In amerikanischer Kriegsgefangenschaft (4)In amerikanischer Kriegsgefangenschaft (2)Todeslager für deutsche Kriegsgefangene und
ein ungesühntes Verbrechen der US-Armee

Bericht eines ehemaligen Angehörigen der Waffen-SS vom Panzerregiment der 12. SS-Panzer-Division, des Zeitzeugen Georg Jestadt, Jahrgang 1926:
In amerikanischer Kriegsgefangenschaft (3)



Schließlich wurden auch wir entdeckt und zwei Amis stürzten sich auf unsere Klamotten. Ich hatte zum Glück einen Tag zuvor mein Soldbuch mit einem Foto und ein paar Kriegsabzeichen im Rückenfutter der Uniformjacke eingenäht und diese daher durch die Filzung gerettet. Aber es war sehr riskant; wenn sie so etwas fanden, schlugen sie einem ins Gesicht. Der Posten mit der Zigarette im Mundwinkel war anscheinend des vielen Herumstöberns müde geworden, denn er tastete mich nur oberflächlich ab und nahm sich gleich mein Gepäck vor. Jetzt flogen die persönlichen Sachen auf den großen Haufen. Die Brieftasche, ein Geschenk des Vaters, einige Dokumente, Fotos von zuhause, von der Schule und der Ausbildung sowie Briefe der Eltern samt Tascheninhalt und Geldbörsen. Er versäumte nicht die wenigen Reichsmark-Banknoten mit Münzen einzustecken.

▶ **ZIEL**: Zitiere bitte aus dem Textabschnitt über die Durchsuchung in amerikanischer Kriegsgefangenschaft wortgetreu die Stelle, die bei den Worten „Bericht eines ehemaligen“ beginnt und nach „amerikanischer Kriegsgefangenschaft (3)“ endet.

[Einträge zum Zeigen auf Wörter und Elemente]
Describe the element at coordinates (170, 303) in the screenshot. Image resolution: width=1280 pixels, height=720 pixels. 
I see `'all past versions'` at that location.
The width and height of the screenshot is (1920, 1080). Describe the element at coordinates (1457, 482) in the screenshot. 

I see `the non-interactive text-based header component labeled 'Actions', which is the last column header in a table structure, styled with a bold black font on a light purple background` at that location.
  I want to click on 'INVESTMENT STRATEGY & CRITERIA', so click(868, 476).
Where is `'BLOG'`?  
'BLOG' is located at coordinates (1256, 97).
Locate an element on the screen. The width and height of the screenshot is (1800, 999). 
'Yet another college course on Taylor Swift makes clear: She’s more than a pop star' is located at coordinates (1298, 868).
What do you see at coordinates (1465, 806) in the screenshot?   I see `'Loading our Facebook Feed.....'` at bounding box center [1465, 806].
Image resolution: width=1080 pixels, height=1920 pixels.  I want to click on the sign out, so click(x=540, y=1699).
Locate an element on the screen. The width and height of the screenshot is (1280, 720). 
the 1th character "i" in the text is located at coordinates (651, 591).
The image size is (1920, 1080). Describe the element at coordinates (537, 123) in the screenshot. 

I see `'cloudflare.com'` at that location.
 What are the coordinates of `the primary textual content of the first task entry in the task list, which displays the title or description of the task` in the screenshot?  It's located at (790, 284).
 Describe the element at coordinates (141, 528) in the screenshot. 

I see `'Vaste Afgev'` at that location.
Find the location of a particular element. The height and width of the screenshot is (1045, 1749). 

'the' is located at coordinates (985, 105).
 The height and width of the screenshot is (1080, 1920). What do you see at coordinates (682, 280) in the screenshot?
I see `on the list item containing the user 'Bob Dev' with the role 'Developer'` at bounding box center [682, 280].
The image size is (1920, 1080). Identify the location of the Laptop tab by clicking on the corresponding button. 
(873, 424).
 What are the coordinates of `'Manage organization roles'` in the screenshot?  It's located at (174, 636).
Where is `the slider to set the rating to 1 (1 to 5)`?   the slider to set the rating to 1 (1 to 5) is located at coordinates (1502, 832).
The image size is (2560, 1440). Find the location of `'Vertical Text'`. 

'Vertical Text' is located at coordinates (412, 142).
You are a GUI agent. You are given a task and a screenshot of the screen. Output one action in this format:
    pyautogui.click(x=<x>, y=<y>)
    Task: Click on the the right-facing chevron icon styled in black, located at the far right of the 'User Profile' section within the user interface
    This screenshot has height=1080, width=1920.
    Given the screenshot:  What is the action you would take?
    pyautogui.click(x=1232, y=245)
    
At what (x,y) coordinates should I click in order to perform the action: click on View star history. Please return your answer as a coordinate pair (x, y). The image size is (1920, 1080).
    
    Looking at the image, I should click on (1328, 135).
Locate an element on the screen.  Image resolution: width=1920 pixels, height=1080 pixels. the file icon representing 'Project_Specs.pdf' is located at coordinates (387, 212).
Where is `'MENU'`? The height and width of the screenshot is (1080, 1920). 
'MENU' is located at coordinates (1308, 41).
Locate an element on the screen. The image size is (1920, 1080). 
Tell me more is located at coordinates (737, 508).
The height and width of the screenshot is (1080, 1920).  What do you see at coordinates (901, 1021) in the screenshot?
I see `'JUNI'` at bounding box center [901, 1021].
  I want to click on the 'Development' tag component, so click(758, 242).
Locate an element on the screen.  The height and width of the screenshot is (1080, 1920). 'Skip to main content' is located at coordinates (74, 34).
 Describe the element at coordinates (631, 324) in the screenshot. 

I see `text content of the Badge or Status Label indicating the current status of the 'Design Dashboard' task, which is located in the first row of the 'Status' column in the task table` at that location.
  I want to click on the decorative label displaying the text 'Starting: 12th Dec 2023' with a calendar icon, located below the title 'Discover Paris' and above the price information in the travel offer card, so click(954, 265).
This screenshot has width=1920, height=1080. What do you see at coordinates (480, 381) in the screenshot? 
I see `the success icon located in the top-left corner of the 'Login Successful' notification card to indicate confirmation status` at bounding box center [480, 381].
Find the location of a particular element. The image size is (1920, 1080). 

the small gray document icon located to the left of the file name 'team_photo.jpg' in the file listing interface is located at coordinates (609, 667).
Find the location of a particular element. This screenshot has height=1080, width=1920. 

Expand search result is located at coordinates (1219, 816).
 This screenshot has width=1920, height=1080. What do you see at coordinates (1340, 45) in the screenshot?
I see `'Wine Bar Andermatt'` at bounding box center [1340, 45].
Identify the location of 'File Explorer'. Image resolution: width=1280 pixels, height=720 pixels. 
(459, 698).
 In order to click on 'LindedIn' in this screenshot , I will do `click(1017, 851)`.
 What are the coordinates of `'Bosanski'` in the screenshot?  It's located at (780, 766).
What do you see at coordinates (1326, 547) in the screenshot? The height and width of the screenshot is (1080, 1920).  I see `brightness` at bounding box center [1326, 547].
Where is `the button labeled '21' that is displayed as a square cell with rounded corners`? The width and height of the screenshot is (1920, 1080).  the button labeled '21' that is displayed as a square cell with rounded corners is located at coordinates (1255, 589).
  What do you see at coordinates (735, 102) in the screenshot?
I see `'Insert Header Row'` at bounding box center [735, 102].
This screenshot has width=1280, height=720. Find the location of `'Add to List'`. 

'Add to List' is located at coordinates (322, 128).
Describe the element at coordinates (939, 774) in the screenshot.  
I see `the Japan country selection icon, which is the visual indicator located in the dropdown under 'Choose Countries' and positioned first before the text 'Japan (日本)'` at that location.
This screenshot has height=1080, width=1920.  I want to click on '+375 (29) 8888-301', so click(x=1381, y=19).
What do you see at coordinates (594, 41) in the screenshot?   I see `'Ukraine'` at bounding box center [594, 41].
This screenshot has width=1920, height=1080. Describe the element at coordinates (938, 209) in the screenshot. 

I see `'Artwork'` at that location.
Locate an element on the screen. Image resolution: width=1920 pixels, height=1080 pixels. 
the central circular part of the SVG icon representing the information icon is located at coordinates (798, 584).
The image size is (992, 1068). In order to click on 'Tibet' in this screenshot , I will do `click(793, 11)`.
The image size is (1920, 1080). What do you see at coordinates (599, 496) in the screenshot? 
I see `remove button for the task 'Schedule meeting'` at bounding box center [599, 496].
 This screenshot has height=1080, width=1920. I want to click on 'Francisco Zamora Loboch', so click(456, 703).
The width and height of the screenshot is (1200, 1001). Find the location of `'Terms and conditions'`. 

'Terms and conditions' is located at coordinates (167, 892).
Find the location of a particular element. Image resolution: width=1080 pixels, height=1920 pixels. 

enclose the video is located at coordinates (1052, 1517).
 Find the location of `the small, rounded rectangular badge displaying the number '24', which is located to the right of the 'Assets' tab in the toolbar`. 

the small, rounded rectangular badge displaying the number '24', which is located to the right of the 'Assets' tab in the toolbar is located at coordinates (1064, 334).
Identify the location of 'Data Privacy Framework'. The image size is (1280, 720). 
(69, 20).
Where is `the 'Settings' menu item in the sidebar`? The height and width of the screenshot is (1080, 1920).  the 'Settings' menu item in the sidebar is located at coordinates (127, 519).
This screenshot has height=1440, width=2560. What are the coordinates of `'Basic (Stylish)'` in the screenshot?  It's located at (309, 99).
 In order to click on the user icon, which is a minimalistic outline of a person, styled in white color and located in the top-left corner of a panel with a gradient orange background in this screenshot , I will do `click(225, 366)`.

▶ **ERGEBNIS**:
Bericht eines ehemaligen Angehörigen der Waffen-SS vom Panzerregiment der 12. SS-Panzer-Division, des Zeitzeugen Georg Jestadt, Jahrgang 1926:
In amerikanischer Kriegsgefangenschaft (3)